3 de abr de 2016

DIVERSIDADE CULTURAL E PAISAGÍSTICA ATRAI TURISTAS PARA REGIÃO DO SÃO FRANCISCO

03/04/2016 07:54
BAHIA ECONÔMICA


O Velho Chico carrega, da Serra da Canastra, em Minas Gerais, até a divisa entre Alagoas e Sergipe, milhares de anos de história. Prova disso são as pinturas rupestres nos cânions da região de Paulo Afonso, na Bahia, que datam de mais de nove mil anos. Nos últimos 500 anos, ele foi importante para o desenvolvimento de regiões em cinco estados brasileiros, especialmente aquelas que se encontram no semiárido.

Pelos mais de 2.800 quilômetros por onde passa, o Rio São Francisco possibilita a vida, a agricultura, a pesca e a permanência do homem no sertão. Tanta história e beleza fazem do seu curso um celeiro artístico e cultural, com potencial para a gastronomia e os esportes náuticos, e tornam o turismo uma atividade extremamente rentável.

O secretário do Turismo do Estado, Nelson Pelegrino, diz que o Rio da Integração Nacional - que inspirou autores como Guimarães Rosa - é chamado de Opará pelos índios e de Velho Chico por quem mora na região. Segundo ele, dos 13 destinos turísticos da Bahia, dois têm o Rio São Francisco como principal atrativo.

“Na região de Juazeiro, temos o enoturismo. A pessoa pode passear na rota e no Vapor do Vinho [e] conhecer as ilhas próprias para banhos. Também pode conhecer as vinícolas e, associada ao enoturismo, temos uma rica cultura, com artesanato - as carrancas são muito famosas. Tem ainda a gastronomia, com surubim, carne do sol, bode, carneiro, manteiga de garrafa. As opções culturais são riquíssimas, em especial o forró. Somente na região de Juazeiro são 1.200 leitos consolidados”, explica Pelegrino.
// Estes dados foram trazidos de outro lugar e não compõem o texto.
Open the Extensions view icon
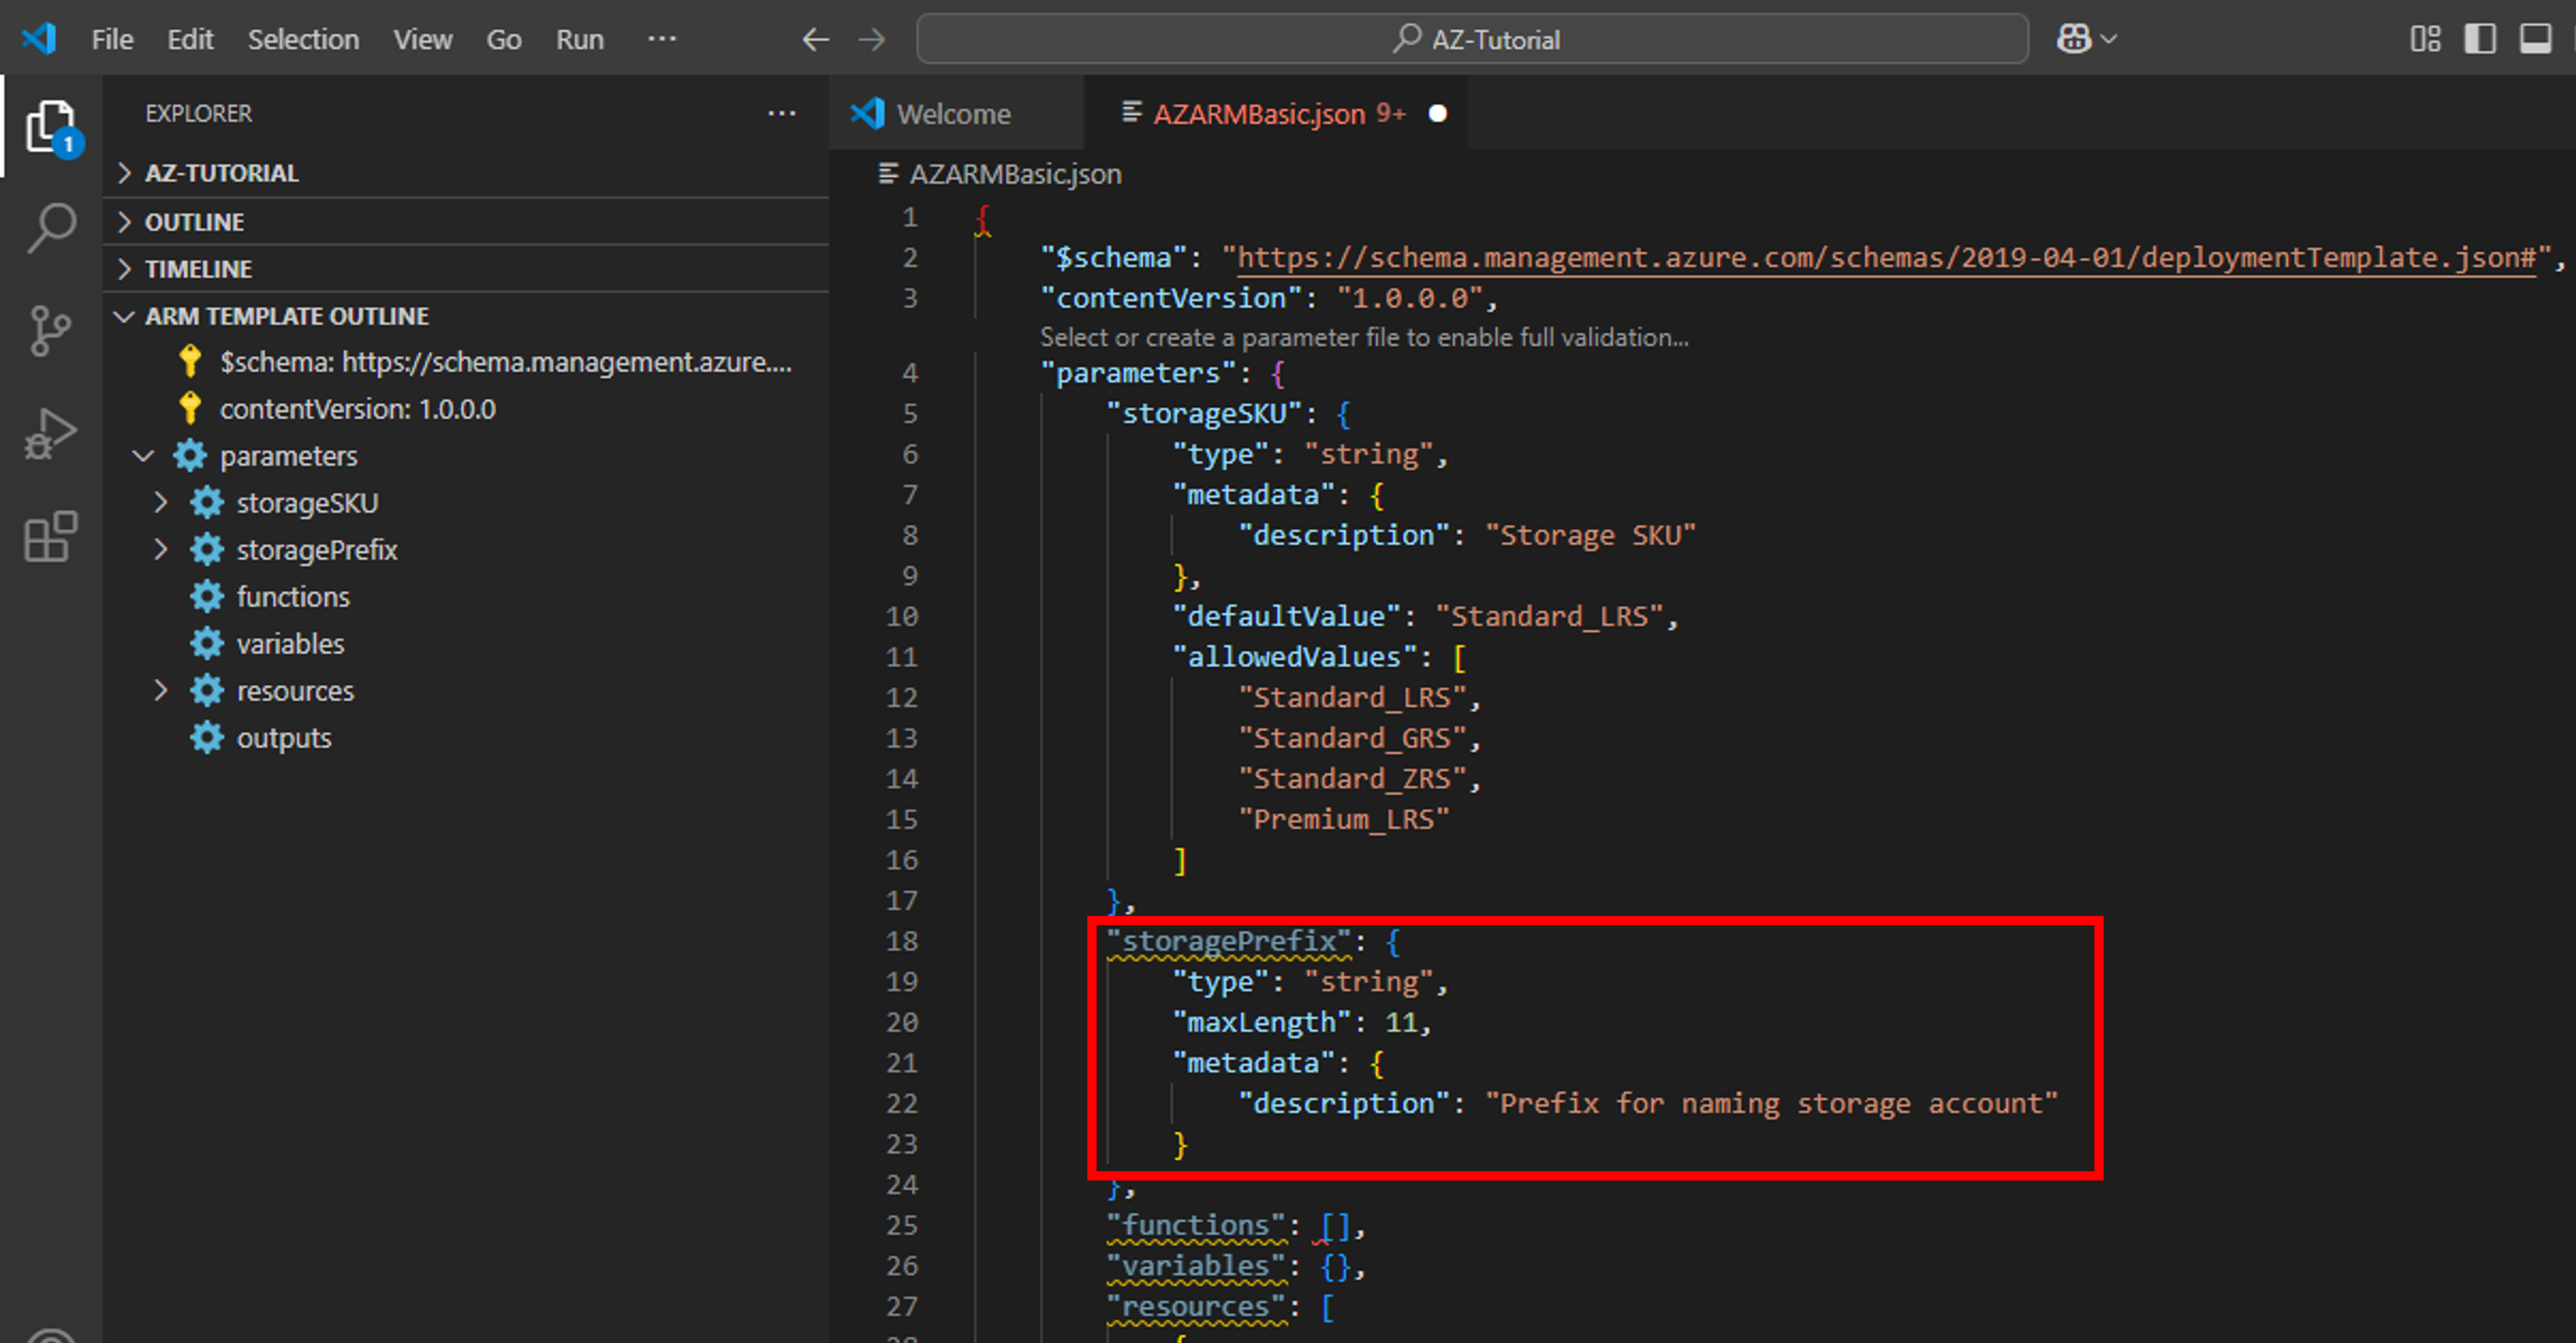The width and height of the screenshot is (2576, 1343). (x=50, y=537)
Em outro trecho, próximo a Paulo Afonso, lagos e cânions são os principais atrativos do Rio São Francisco. “É um passeio estruturado, de catamarã, onde se pode conhecer Sobradinho, maior lago artificial do mundo, e também um grande sítio arqueológico, com pinturas rupestres que datam de nove mil anos. No Raso da Catarina, temos um sítio ecológico, com espécies raras e em extinção, como a ararinha azul. Na região também houve toda a saga de Canudos, com Antônio Conselheiro, e a história do Cangaço, com o bando de Lampião e Maria Bonita”, acrescenta.